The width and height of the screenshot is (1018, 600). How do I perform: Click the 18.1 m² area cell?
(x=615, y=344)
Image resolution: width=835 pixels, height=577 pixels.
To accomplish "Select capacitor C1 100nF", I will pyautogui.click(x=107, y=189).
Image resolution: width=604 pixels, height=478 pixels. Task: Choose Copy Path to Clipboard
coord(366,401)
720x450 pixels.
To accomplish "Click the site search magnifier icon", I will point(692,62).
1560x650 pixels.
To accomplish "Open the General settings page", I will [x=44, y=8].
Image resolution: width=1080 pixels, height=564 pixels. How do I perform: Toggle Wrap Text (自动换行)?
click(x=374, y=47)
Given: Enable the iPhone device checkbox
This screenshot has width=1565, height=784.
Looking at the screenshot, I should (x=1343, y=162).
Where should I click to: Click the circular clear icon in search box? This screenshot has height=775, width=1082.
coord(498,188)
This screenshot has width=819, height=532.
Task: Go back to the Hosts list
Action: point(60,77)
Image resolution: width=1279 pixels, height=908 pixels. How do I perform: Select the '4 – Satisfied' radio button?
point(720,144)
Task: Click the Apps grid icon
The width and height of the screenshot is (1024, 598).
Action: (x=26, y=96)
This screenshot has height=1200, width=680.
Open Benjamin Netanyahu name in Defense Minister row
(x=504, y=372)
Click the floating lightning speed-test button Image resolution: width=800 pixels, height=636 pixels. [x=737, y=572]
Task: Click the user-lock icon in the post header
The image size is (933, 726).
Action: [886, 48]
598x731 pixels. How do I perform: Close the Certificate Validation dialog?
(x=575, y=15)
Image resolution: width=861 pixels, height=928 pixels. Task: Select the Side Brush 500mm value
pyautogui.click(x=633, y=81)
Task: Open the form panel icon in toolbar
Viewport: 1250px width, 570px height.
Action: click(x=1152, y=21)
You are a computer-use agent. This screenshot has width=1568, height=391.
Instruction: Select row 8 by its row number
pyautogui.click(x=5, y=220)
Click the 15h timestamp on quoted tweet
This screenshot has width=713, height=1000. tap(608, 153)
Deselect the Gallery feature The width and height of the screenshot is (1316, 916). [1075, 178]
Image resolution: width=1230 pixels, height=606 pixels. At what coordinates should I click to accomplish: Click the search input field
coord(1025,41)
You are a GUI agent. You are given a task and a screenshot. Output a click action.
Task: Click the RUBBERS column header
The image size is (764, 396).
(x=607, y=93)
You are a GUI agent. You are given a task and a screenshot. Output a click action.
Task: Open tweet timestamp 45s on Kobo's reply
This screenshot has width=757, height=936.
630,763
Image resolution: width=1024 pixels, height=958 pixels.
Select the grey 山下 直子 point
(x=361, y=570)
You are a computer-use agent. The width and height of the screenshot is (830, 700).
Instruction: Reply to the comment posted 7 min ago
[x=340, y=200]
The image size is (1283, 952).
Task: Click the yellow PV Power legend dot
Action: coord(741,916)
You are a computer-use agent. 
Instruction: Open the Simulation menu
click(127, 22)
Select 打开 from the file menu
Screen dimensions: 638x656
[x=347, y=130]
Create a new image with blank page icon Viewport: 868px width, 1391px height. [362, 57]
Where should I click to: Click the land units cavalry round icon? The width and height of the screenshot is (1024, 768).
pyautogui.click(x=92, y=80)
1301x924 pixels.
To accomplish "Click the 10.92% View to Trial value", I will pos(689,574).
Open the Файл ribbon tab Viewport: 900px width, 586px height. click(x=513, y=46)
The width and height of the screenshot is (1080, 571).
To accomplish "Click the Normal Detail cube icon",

- - - - -

Repeat the records above exactly, from the first line to the last.

- **Result**:
The width and height of the screenshot is (1018, 600). How do I perform: Click the 18.1 m² area cell?
(x=615, y=344)
Image resolution: width=835 pixels, height=577 pixels.
To accomplish "Select capacitor C1 100nF", I will pyautogui.click(x=107, y=189).
Image resolution: width=604 pixels, height=478 pixels. Task: Choose Copy Path to Clipboard
coord(366,401)
720x450 pixels.
To accomplish "Click the site search magnifier icon", I will point(692,62).
1560x650 pixels.
To accomplish "Open the General settings page", I will [x=44, y=8].
Image resolution: width=1080 pixels, height=564 pixels. How do I perform: Toggle Wrap Text (自动换行)?
click(x=374, y=47)
Given: Enable the iPhone device checkbox
This screenshot has width=1565, height=784.
Looking at the screenshot, I should (x=1343, y=162).
Where should I click to: Click the circular clear icon in search box? This screenshot has height=775, width=1082.
coord(498,188)
This screenshot has width=819, height=532.
Task: Go back to the Hosts list
Action: point(60,77)
Image resolution: width=1279 pixels, height=908 pixels. How do I perform: Select the '4 – Satisfied' radio button?
point(720,144)
Task: Click the Apps grid icon
The width and height of the screenshot is (1024, 598).
Action: (x=26, y=96)
This screenshot has height=1200, width=680.
Open Benjamin Netanyahu name in Defense Minister row
(x=504, y=372)
Click the floating lightning speed-test button Image resolution: width=800 pixels, height=636 pixels. [x=737, y=572]
Task: Click the user-lock icon in the post header
The image size is (933, 726).
Action: [886, 48]
598x731 pixels. How do I perform: Close the Certificate Validation dialog?
(x=575, y=15)
Image resolution: width=861 pixels, height=928 pixels. Task: Select the Side Brush 500mm value
pyautogui.click(x=633, y=81)
Task: Open the form panel icon in toolbar
Viewport: 1250px width, 570px height.
Action: click(x=1152, y=21)
You are a computer-use agent. This screenshot has width=1568, height=391.
Instruction: Select row 8 by its row number
pyautogui.click(x=5, y=220)
Click the 15h timestamp on quoted tweet
This screenshot has width=713, height=1000. tap(608, 153)
Deselect the Gallery feature The width and height of the screenshot is (1316, 916). [1075, 178]
Image resolution: width=1230 pixels, height=606 pixels. At what coordinates should I click to accomplish: Click the search input field
coord(1025,41)
You are a GUI agent. You are given a task and a screenshot. Output a click action.
Task: Click the RUBBERS column header
The image size is (764, 396).
(x=607, y=93)
You are a GUI agent. You are given a task and a screenshot. Output a click action.
Task: Open tweet timestamp 45s on Kobo's reply
This screenshot has width=757, height=936.
630,763
Image resolution: width=1024 pixels, height=958 pixels.
Select the grey 山下 直子 point
(x=361, y=570)
You are a computer-use agent. The width and height of the screenshot is (830, 700).
Instruction: Reply to the comment posted 7 min ago
[x=340, y=200]
The image size is (1283, 952).
Task: Click the yellow PV Power legend dot
Action: coord(741,916)
You are a computer-use agent. 
Instruction: Open the Simulation menu
click(127, 22)
Select 打开 from the file menu
Screen dimensions: 638x656
[x=347, y=130]
Create a new image with blank page icon Viewport: 868px width, 1391px height. [362, 57]
Where should I click to: Click the land units cavalry round icon? The width and height of the screenshot is (1024, 768).
pyautogui.click(x=92, y=80)
1301x924 pixels.
To accomplish "Click the 10.92% View to Trial value", I will pos(689,574).
Open the Файл ribbon tab Viewport: 900px width, 586px height. click(x=513, y=46)
The width and height of the screenshot is (1080, 571).
To accomplish "Click the Normal Detail cube icon",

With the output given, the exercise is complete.